O Chile vive eleições presidenciais no final deste ano. Em certos aspectos, o país atravessa um momento semelhante ao brasileiro. Catalina Mena, uma das artistas chilenas participantes de “País Sonhado”, diz que há um descompasso entre “o que exige a sociedade e o que oferece o governo, que está muito desacreditado”. Principalmente os jovens chilenos têm saído à rua para protestar e os enfrentamentos com a polícia são comuns. “As autoridades estão desatualizadas, não conseguem entender, se comunicar ou conversar com a nova realidade”, conta, como se falasse do Brasil.
Catalina Mena trouxe ao Memorial uma “silla” toda feita com facas velhas. “É impressionante pensar que na mesa comemos com uma arma, a faca. Como essa arma está entranhada em nosso cotidiano. Creio que no oriente isso seja impensável, comem com aqueles pauzinhos, outras culturas comem com a mão.

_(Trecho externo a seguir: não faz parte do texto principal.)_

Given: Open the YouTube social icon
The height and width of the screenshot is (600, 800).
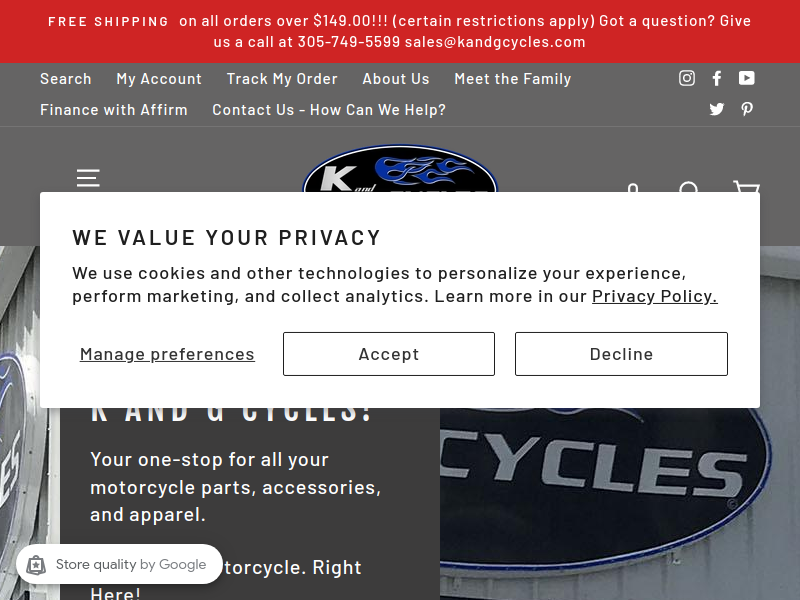Looking at the screenshot, I should point(747,78).

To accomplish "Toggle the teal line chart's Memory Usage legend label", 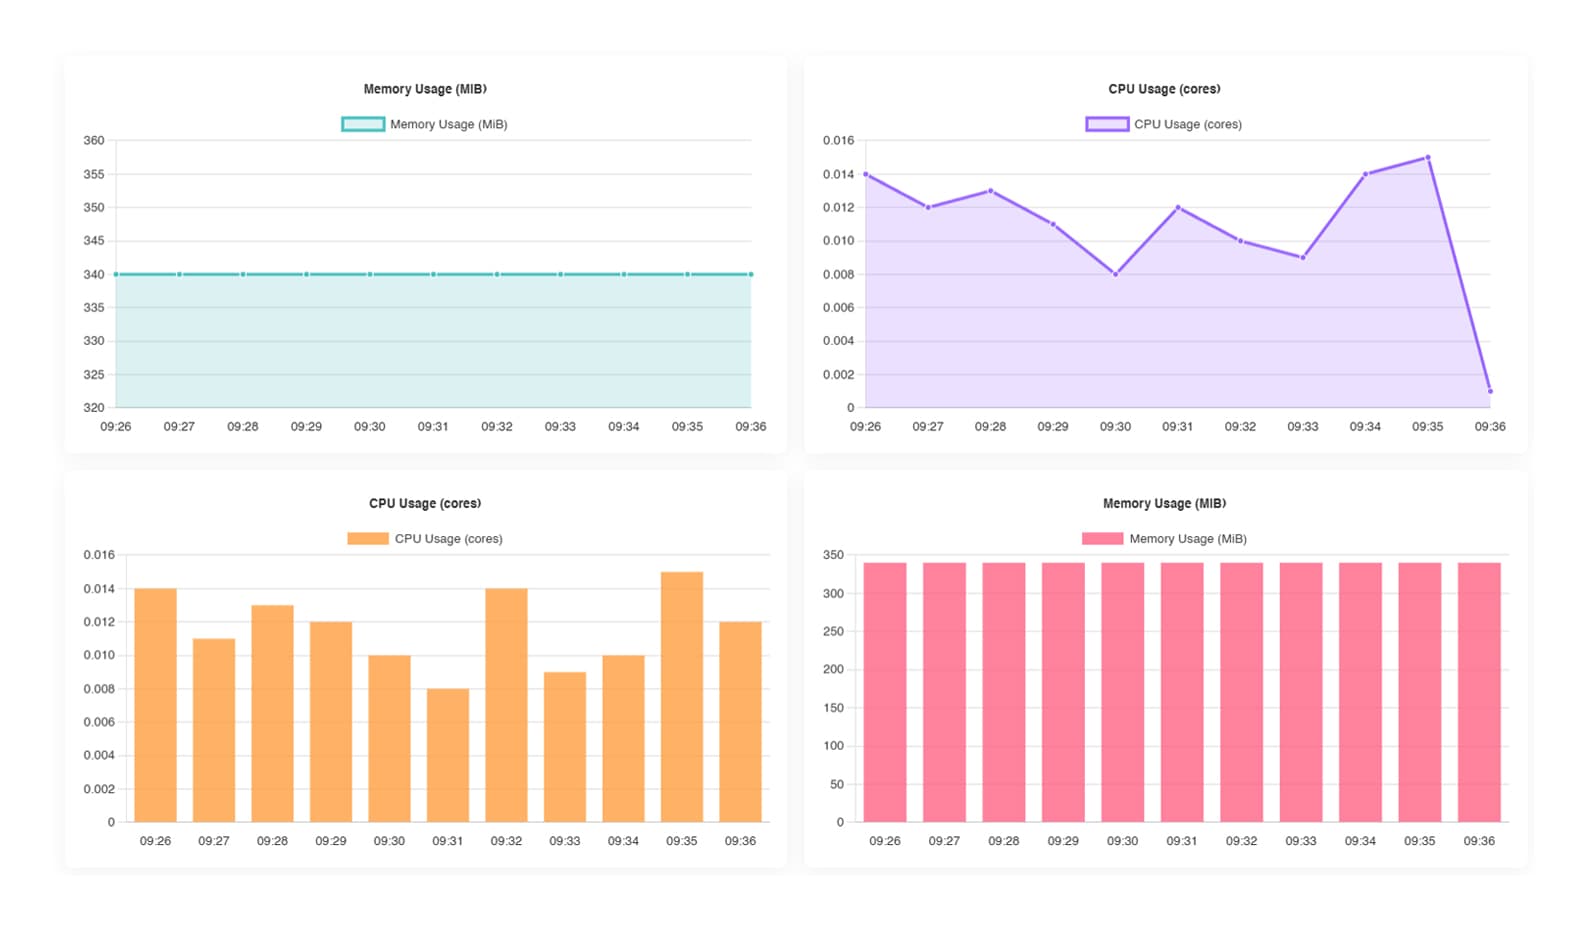I will coord(448,124).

Por isso fiz a cadeira de facas, cuja ambiguidade está em ser um assento em que ninguém quer sentar…” Desse modo Catalina instala no público um processo reflexivo sobre o que (e como) usamos no dia-a-dia. A outra obra de Catalina é uma série de facões, nos quais fez furinhos e através deles bordou delicadas borboletas que, segundo ela, remetem ao sonho e ao amor, em contraste com a dureza das armas brancas.

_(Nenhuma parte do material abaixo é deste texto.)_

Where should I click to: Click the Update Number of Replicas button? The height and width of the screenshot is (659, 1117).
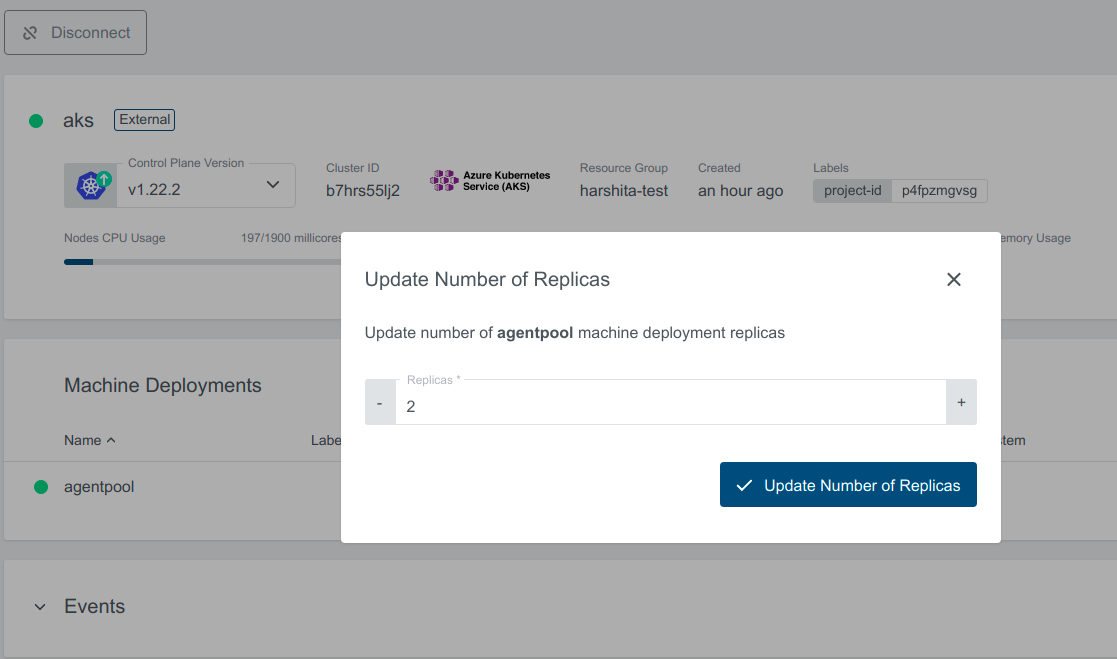[x=848, y=484]
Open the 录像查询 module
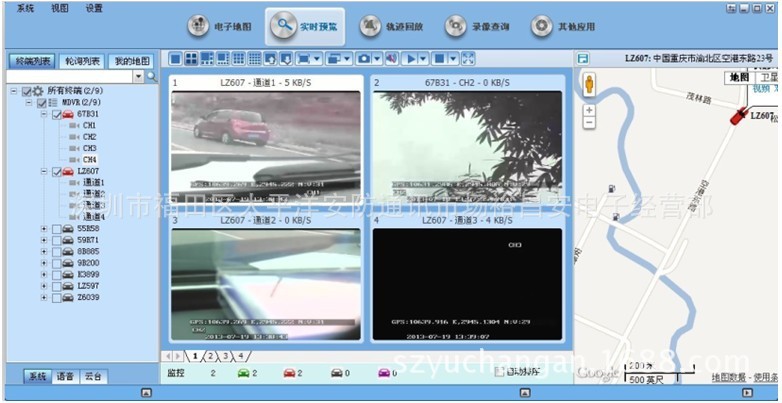Image resolution: width=782 pixels, height=403 pixels. pyautogui.click(x=477, y=26)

Esses facões estão distribuídos de forma a lembrar a salsicha do mapa do Chile. São em número de 13, um para cada província chilena. As facas remetem a facadas, brigas, mortes, violência típica dos países latino-americanos. “Uma das vertentes do meu trabalho é a violência contra as mulheres. Em meu país, somente no ano passado foi aprovada uma lei específica contra a morte de mulheres, chamada “feminicídio”. Ela prevê penas mais duras do que a de outros assassinatos”.
Outro artista que trabalha com arma branca em “País Sonhado” é Pedro Tyler, que já expôs individuais na Argentina, Peru, Colômbia, Uruguai e, claro, Chile. Ele esculpe facas a partir de réguas de desenho e com elas forma figuras, como uma estrela. São as suas “ferramentas de duplo fio”, que podem cortar para o bem ou para o mal. As réguas são instrumentos da geometria usados para medir o espaço. Simbolizam o uso racional da mente humana, a procura da medida certa, a busca do conhecimento que caracteriza a jornada humana sobre o planeta. Mas são facas, podem ferir a carne. “Meu trabalho remete às coisas difíceis de medir, de apreender. Brinco com o irracional”, explica o jovem artista.

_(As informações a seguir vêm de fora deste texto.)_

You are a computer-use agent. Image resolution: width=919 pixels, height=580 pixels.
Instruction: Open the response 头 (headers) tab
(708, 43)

Em outra obra, Pedro construiu uma corrente de trena (outro instrumento de medir). Ela está conectada a um motorzinho no teto. Na outra extremidade, no piso, a uma barra de metal. De quando em quando o motorzinho movimenta a corrente, que por sua vez arrasta a barra. Em atrito com o piso, produz um som que enche a galeria e faz parte da escultura. “É uma cadeia de conhecimento, que conecta o céu à terra. A razão é a mediadora”, diz. A obra chama-se “Todavia en pé”, e demonstra certa fé, ainda, na razão humana. Tyler também enviou um vídeo muito simples, em que uma sombra joga as facas-réguas em uma sombra, à maneira de um artista de circo. Novamente os perigos frankfurtianos da razão.
Carlos Edwards Bott conseguiu uma façanha. Ele extraiu um granito de uma pedreira e o esculpiu de tal forma que fez com que ele flutuasse na água. “Quis mostrar que tudo pode se mover e flutuar, como o planeta. Tudo que é sólido demais e aparentemente imóvel pode ser mexido, deslocado”. Ele colocou seus pedaços de granitos em recipientes de acrílico com água. A sensação de leveza é desconcertante. “As pedras são transformadas em hologramas delas mesmas. Flutuam como qualquer elemento fariam em nossos sonhos. O interior desses blocos foi removido, não é mais. A pedra é a mesma. O inamovível se tornou móvel”.
“Revisión de um processo desvanecido” é um bordado e costurado sobre tela de algodão feito por Cristián Velasco Guzmán, artista chileno de 42 anos. O tecido de algodão é simples e a costura e o bordar são técnicas tradicionais conhecidas por todos, principalmente pelas mulheres. Mas quanta sofisticação há na obra aparentemente simples de Cristián Velasco. Um homem segura uma manta com motivos gráficos Mapuche com a cabeça inclinada. “Ele está olhando o objeto e se transforma no objeto”, pois a manta avança pelo chão e sutilmente ganha volume. “Gosto do cruzamento de linguagens, o cruzamento entre o trabalho gráfico, a pintura e a escultura. E trabalho com a memória”, explica ele que também faz performance. Em “País Sonhado”, por exemplo, se postou ao lado da sua obra de ponta-cabeça e lá ficou por um tempo.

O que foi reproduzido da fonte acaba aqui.